Monday, September 3, 2018

Labor day! ... and declining union membership

Not everyone has today off, but I do — probably at least in part due to the fact that I'm among the declining fraction of the US population represented by a private sector union (this one). Inspired by John Handley's tweet proposing a possible mechanism behind declining union membership in the US (transition to low union density sectors like service from manufacturing), I thought I'd have a look at the data using the dynamic information equilibrium model. I used data via EPI appearing in the graph in this blog. Here is the result:


We have two major shocks centered in 1938.2 ("beginning" in 1934.4) and 1987.7 ("beginning" in 1979.9) with widths computed using the measure discussed in the footnote here. There's an overall "equilibrium" decay rate of 1% per year (the "dynamic equilibrium").

So how does this compare to the shock structure of manufacturing employment? Luckily, I already looked into this a few months ago in my post on "robots versus shipping containers" — here's the model and data:


Manufacturing employment shows a large shock from roughly 1970 to the early 90s (with a second, smaller "shipping container" shock in the early 2000s). So John's story holds up against the data (interpreted with this model): a decline in manufacturing causing a decline in unions is consistent with the data. The cause of this decline in manufacturing isn't nailed down by this data — if could be e.g. a shift towards the service sector or moving manufacturing overseas (or both).

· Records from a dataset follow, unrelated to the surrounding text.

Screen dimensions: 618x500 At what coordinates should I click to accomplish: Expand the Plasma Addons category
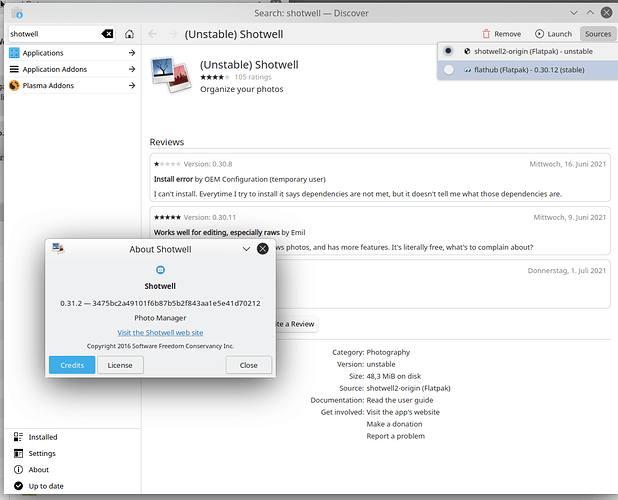pyautogui.click(x=73, y=86)
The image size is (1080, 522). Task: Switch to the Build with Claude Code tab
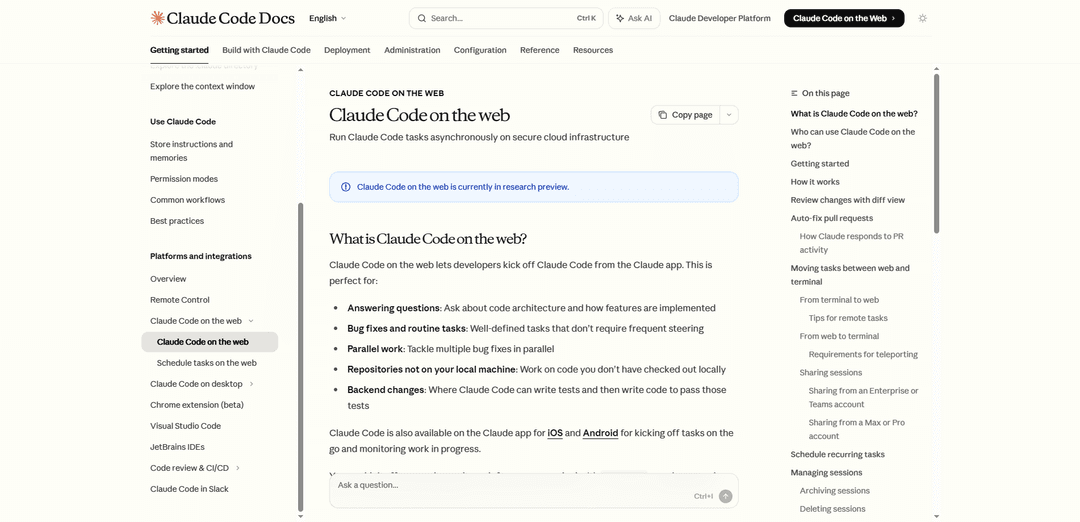[266, 50]
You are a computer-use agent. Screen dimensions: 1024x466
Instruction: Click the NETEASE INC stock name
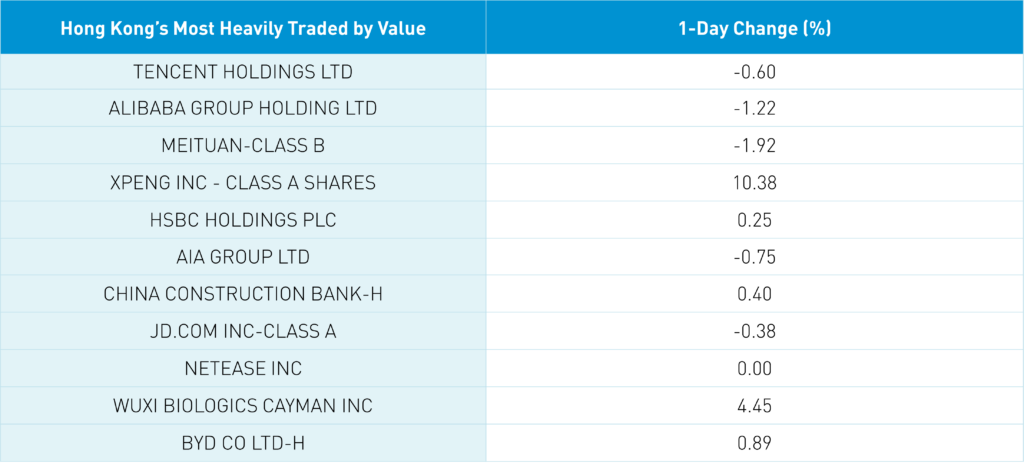click(243, 368)
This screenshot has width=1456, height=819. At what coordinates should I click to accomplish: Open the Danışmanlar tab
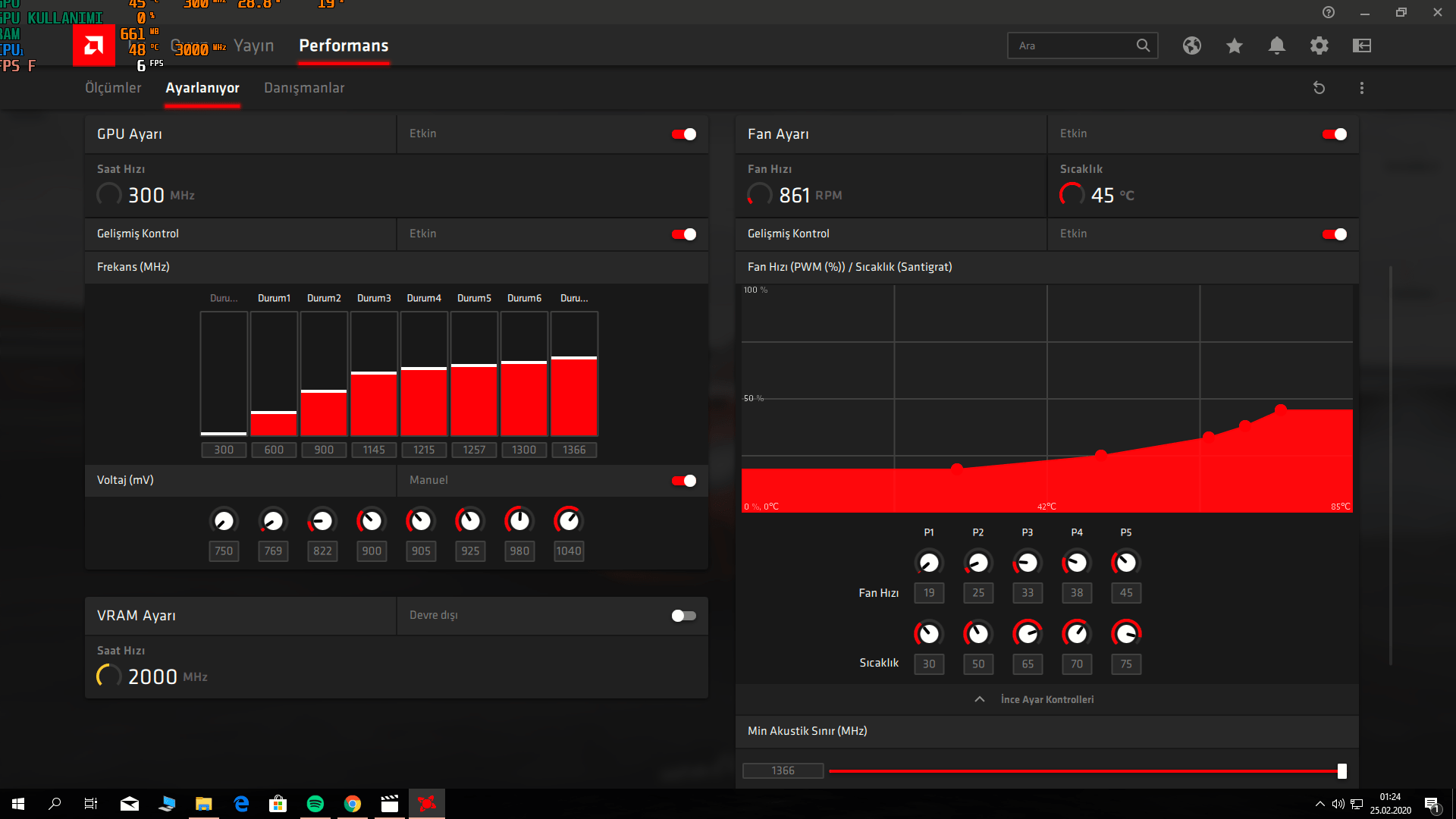click(304, 88)
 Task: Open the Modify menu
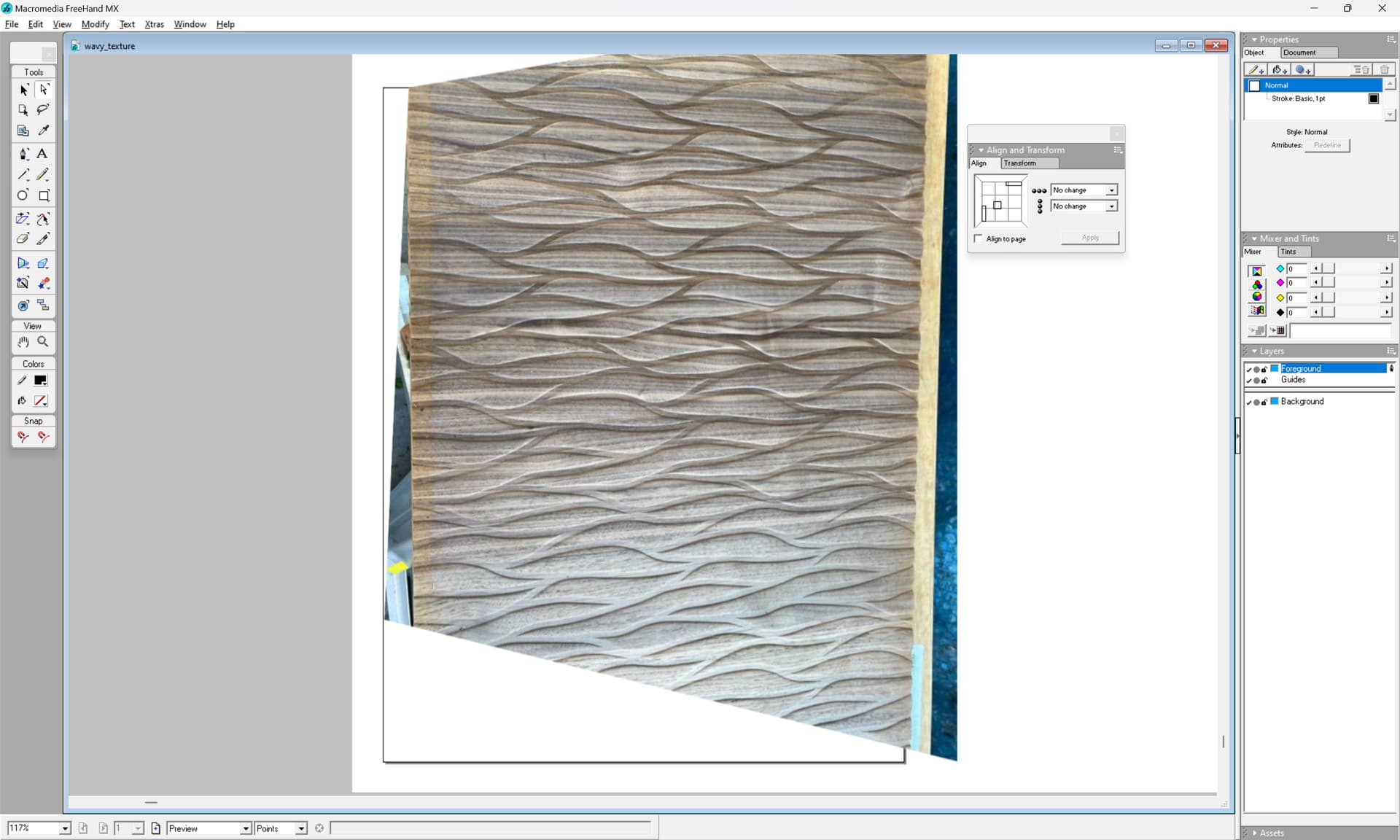pos(95,24)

However, besides the shocks there is a general decline in union membership rate. This could be an ambiguity in the data because there's a second local entropy minimum near 0.0%/year. If we force a 0.0% per year dynamic equilibrium, we get a comparable model fit:


I was able to improve it a bit more by dividing the initial positive shock into two with a pause during WWII:


This gets us very close to the decline in the rate of union employment being essentially coincident with the two shocks to manufacturing.

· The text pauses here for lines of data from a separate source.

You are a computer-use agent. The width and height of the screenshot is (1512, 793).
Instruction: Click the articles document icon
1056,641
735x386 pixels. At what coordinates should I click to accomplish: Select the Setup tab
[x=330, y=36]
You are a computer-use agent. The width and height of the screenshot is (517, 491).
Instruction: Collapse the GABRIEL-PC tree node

So we have two possible stories: 
  1. An "equilibrium" decline in union employment (1%/year) with a shock that "begins" in the late 70s lagging behind the shock to manufacturing employment
  2. An "equilibrium" constant rate of union employment (0%/year) that essentially tracks manufacturing employment, with a shock to both beginning in roughly 1970
Story (1) has some consistency with the "deregulation"/"anti-union" narrative of the late 70s and the Reagan era, but still leaves a question of why union employment generally declines.

Story (2) has a better fit with the data, and is consistent with an Occam's razor "single explanation" approach to manufacturing and union employment. It makes sense of the data in Noah Smith's original tweet that John was responding to: union decline happens in many European countries as well. It also kind of obviates the "anti-union" narrative [1]. However, story (2) effectively shifts the question to why manufacturing employment declined in the first place (and also why service sector unions didn't organize in their place [2]). [Per the update below, maybe the manufacturing decline is due to employers being anti-union.]

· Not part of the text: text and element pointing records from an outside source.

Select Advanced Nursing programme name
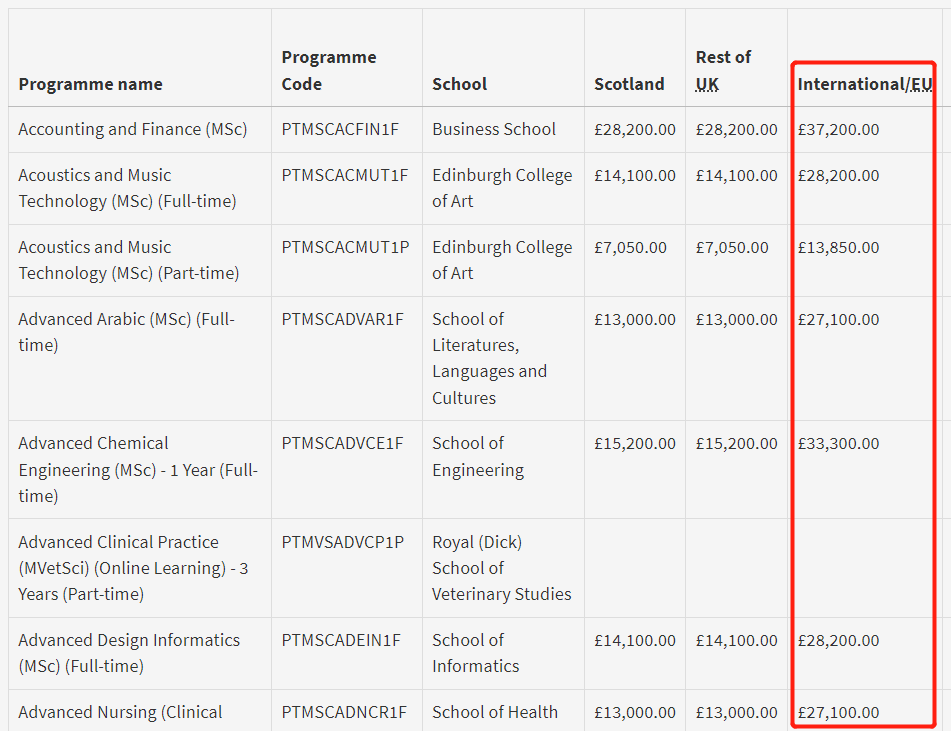This screenshot has height=731, width=951. [x=120, y=712]
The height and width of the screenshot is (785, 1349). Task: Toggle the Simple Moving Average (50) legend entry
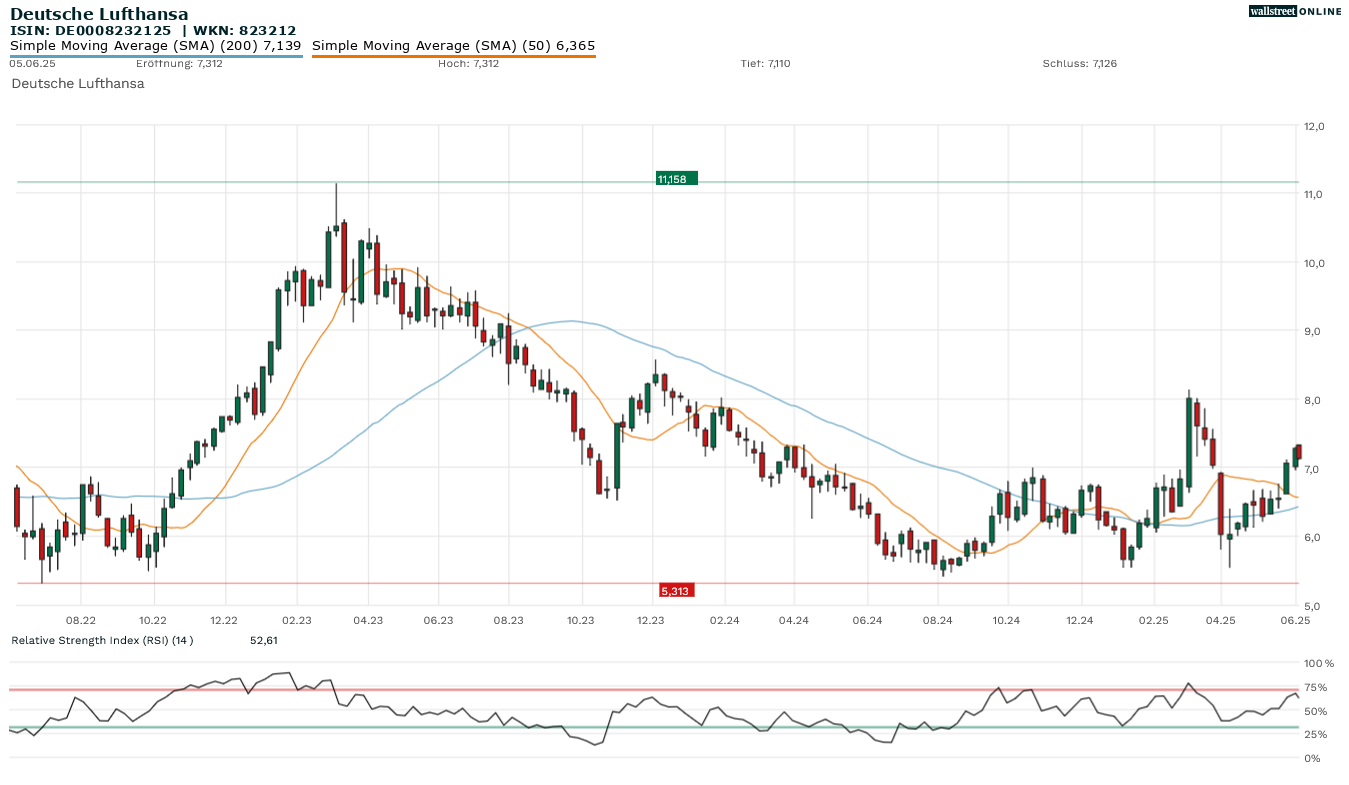pos(453,46)
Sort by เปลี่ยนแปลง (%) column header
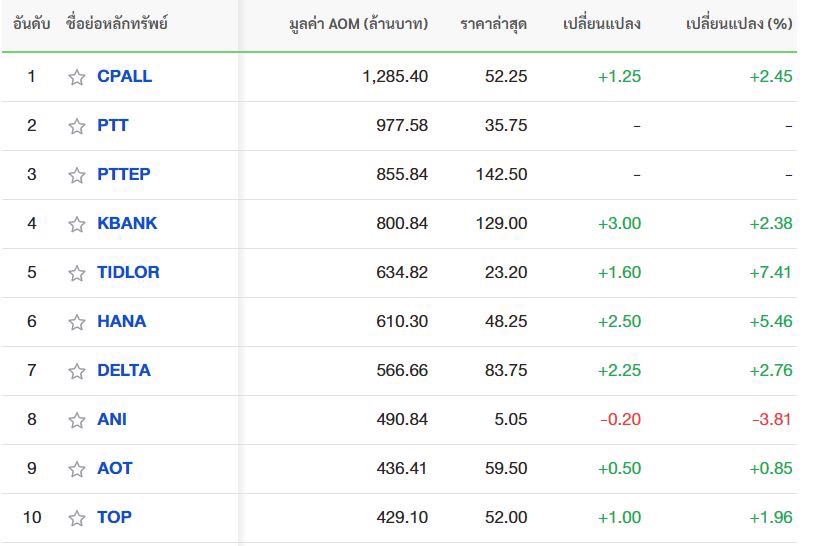This screenshot has height=546, width=820. (739, 24)
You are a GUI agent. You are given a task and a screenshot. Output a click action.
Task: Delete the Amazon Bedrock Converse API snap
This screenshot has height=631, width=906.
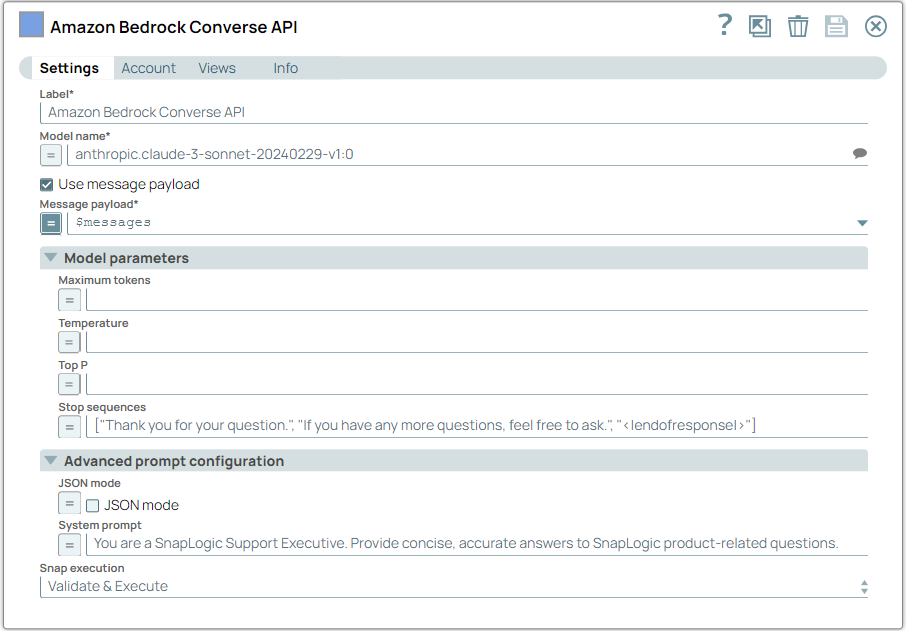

I like story (2) from a scientific perspective, but story (1) isn't completely ruled out by the data (as interpreted by this model). Oh, uninformative macro data ...

Happy labor day everyone!

...

Update 4 September 2018

John Handley saw that unionization within manufacturing fell to 10-15%, meaning that sector shift out of manufacturing doesn't explain much of the decline. It could still be shift within manufacturing. That is to say a greater loss of unionized manufacturing jobs over non-union ones — i.e. employers facing unionized employees disproportionately moved manufacturing overseas or anti-union states. This would makes sense in the light of the "union derangement syndrome" that causes employers to try and move jobs to so-called "right to work" (i.e. anti-union) states regardless of whether it makes sense — surely highly educated researchers would just love to live in Oklahoma City.

...

Footnotes:

[1] Maybe causality actually goes the other way? Did declining manufacturing jobs cause declining union membership — weakening unions politically — so that politicians could enact anti-union policy?

[2] Maybe the story in Footnote [1] is really 1) decline in manufacturing → 2) decline in unions → 3) decline in political power of unions → 4) politicians enacting anti-union policy → 5) service sector unions prevented from forming.